Santos’s shares were immediately affected by the news, falling nearly 9%, ultimately settling at a 6% decrease
Santos and Australia’s Woodside Energy have officially terminated talks aimed at a merger creating a possible $52 billion global oil and gas powerhouse. The collapse of negotiations has left Woodside Energy and Santos planning their next move in an industry where consolidation has become very important.
Woodside has a market value and revenue more than twice that of Santos and emphasizes its commitment to pursuing deals that would add substantial value for its shareholders. But what made the discussions fail was the ineptness of agreeing on a valuation level and this became a major block in continuing the merger discussions. Anonymous sources with direct knowledge of the matter mentioned that Woodside did not present a firm bid following nearly two months of due thoroughness and discussions.
Santos’s shares were immediately affected by the news, falling nearly 9%, ultimately settling at a 6% decrease. On the other hand, Woodside’s stock experienced a 1% increase, reflecting a mixed market response to the termination of a potential mega-merger.
The core issue seemed to revolve around differing perceptions of the potential benefits of the merger. According to Santos, “sufficient combination benefits were not identified to support a merger that would be in the best interests of Santos shareholders.”
The failure to recognize extensive collaborations has caused uncertainty over the strategic direction of both companies. If the merger had happened, it would have created a major global liquefied natural gas (LNG) producer, capable of attracting offshore investors amid the growing importance of gas as a transitional energy source. Woodside’s CEO, Meg O’Neil mentioned about the unexplored potential in the global LNG sector, despite the unsuccessful negotiations with Santos.

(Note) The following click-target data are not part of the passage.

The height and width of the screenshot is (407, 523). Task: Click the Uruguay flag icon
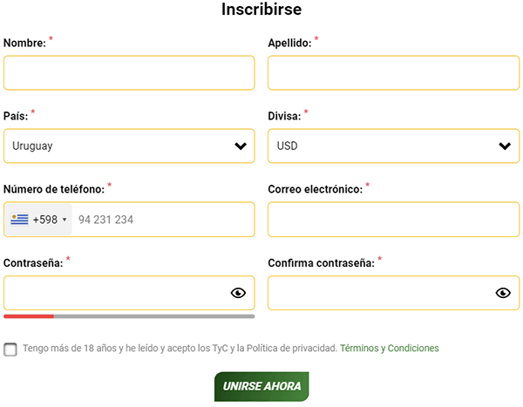(x=19, y=220)
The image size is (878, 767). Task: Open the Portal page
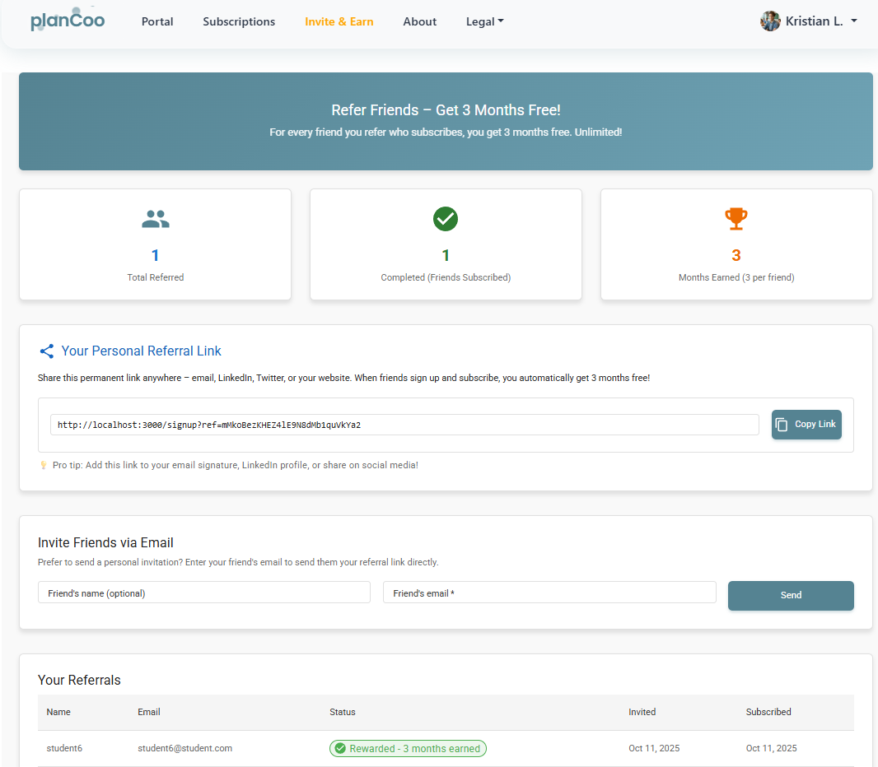coord(157,21)
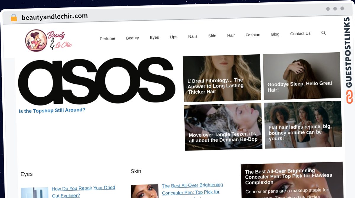Click the leftmost gray browser window circle
Image resolution: width=355 pixels, height=198 pixels.
click(328, 9)
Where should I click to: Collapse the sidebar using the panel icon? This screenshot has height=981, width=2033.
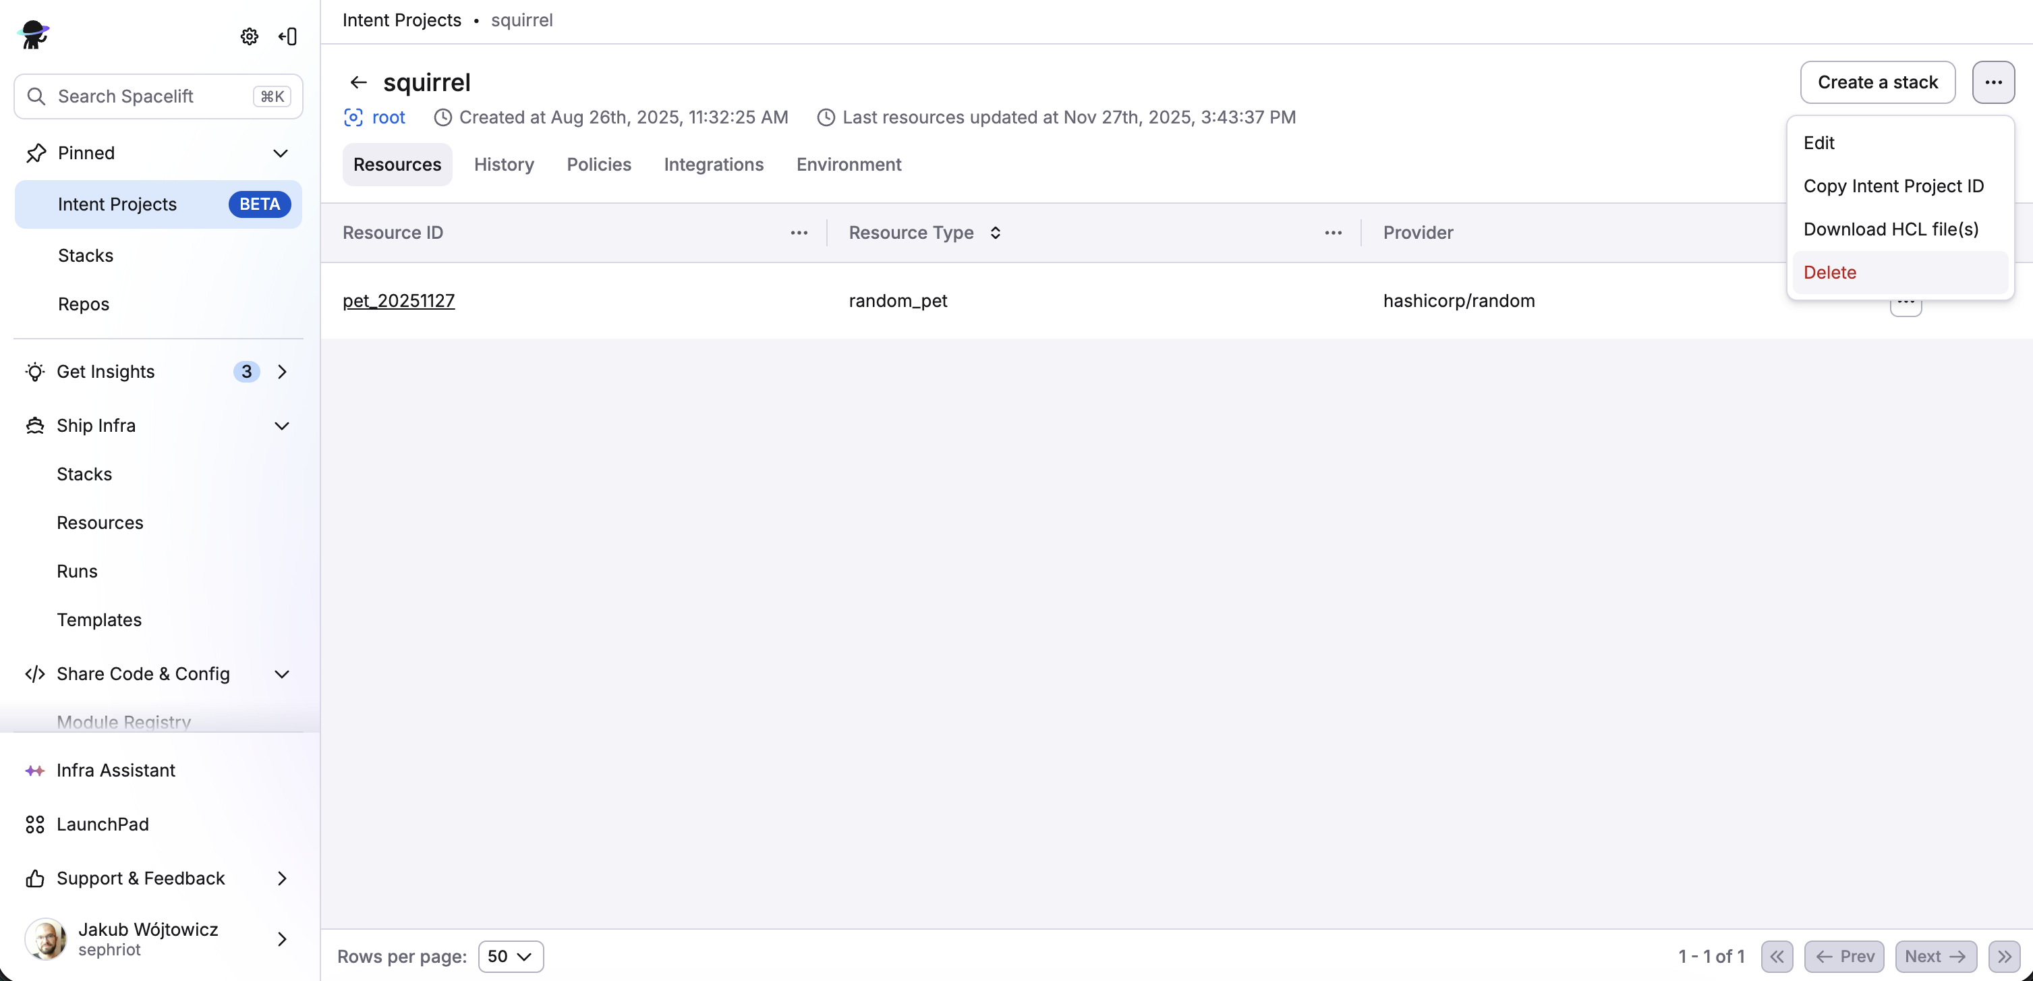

Woodside, facing pressure from some investors reluctant to pay a premium for Santos, made the decision to walk away from what could have been one of the largest corporate takeovers in Australian history. The Chief Investment Officer at Allan Gray, Simon Mawhinney stated that Woodside’s decision was a relief and noted that merit in a tie-up was unclear to them.

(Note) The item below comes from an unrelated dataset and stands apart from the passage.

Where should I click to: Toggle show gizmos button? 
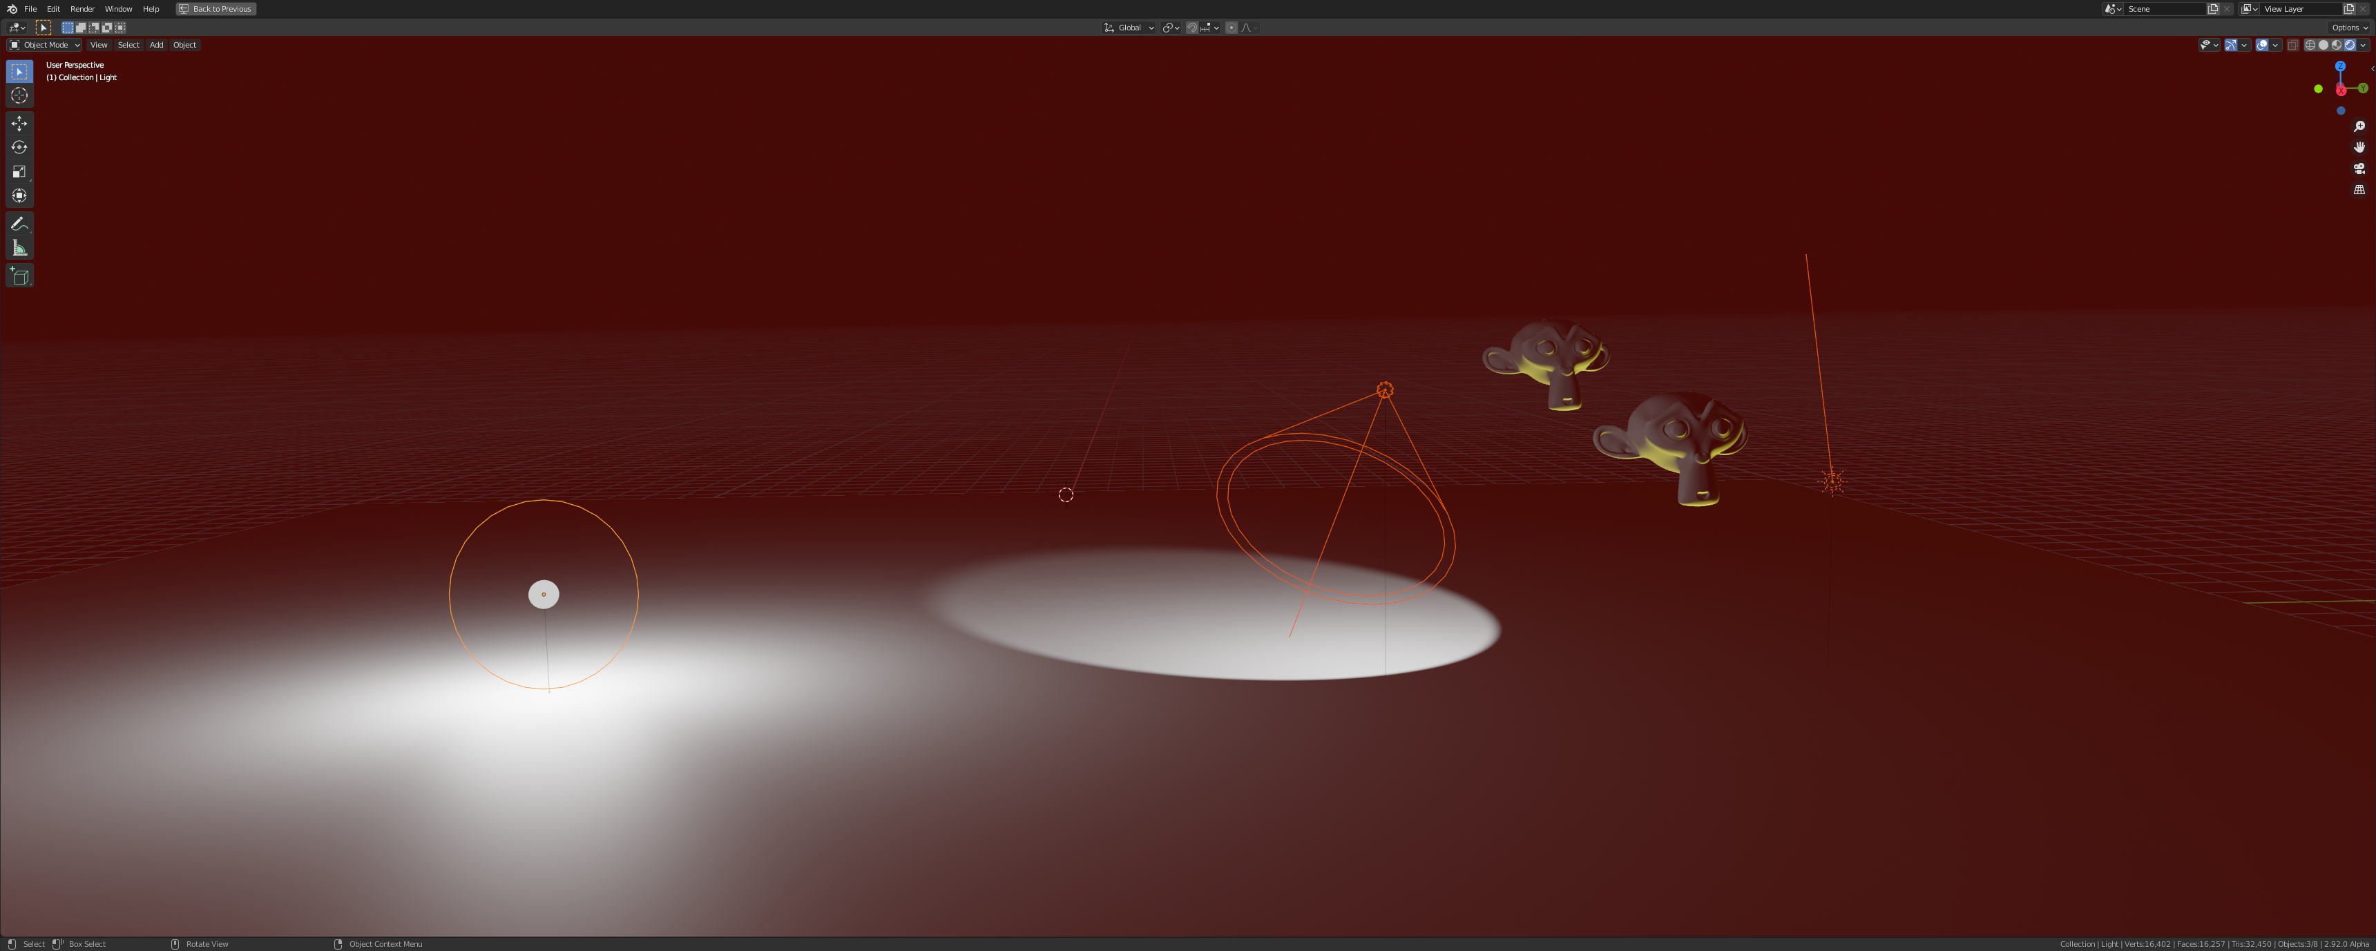coord(2230,45)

This marks the second time in just over eight years that Woodside has abandoned a deal that would have granted it access to gas assets in Papua New Guinea, known for their low production costs and proximity to major LNG buyers in North Asia.
As Woodside contemplates its next steps, Santos, which has historically underperformed in the energy sector, is gearing up for a thorough review aimed at unlocking value for its shareholders. Analysts and investors speculate that Santos may explore the sale of all or part of its 51% share in the Pikka oil project in Alaska, potentially freeing up cash for new ventures and reducing exposure to assets of questionable value.
The recent removal of a significant legal hurdle to Santos’ $4.3 billion Barossa gas project off the northwest coast of Australia has provided some stability to its share price. The focus now shifts to whether Santos can deliver on promises tied to projects like Barossa or Pikka. Neil Beveridge, an analyst at Bernstein Research, highlighted that while there is long-term upside potential, execution remains a key risk with projects spanning Alaska, PNG, and Australia.
However, the cancellation of merger talks between Woodside and Santos has left bot both companies in a difficult position. Woodside faces the challenge of charting a strategic course that maximizes value for its shareholders, while Santos must see through a review process to unlock its full potential against a backdrop of underperformance. The future path of both companies will be closely monitored by investors, analysts, and stakeholders.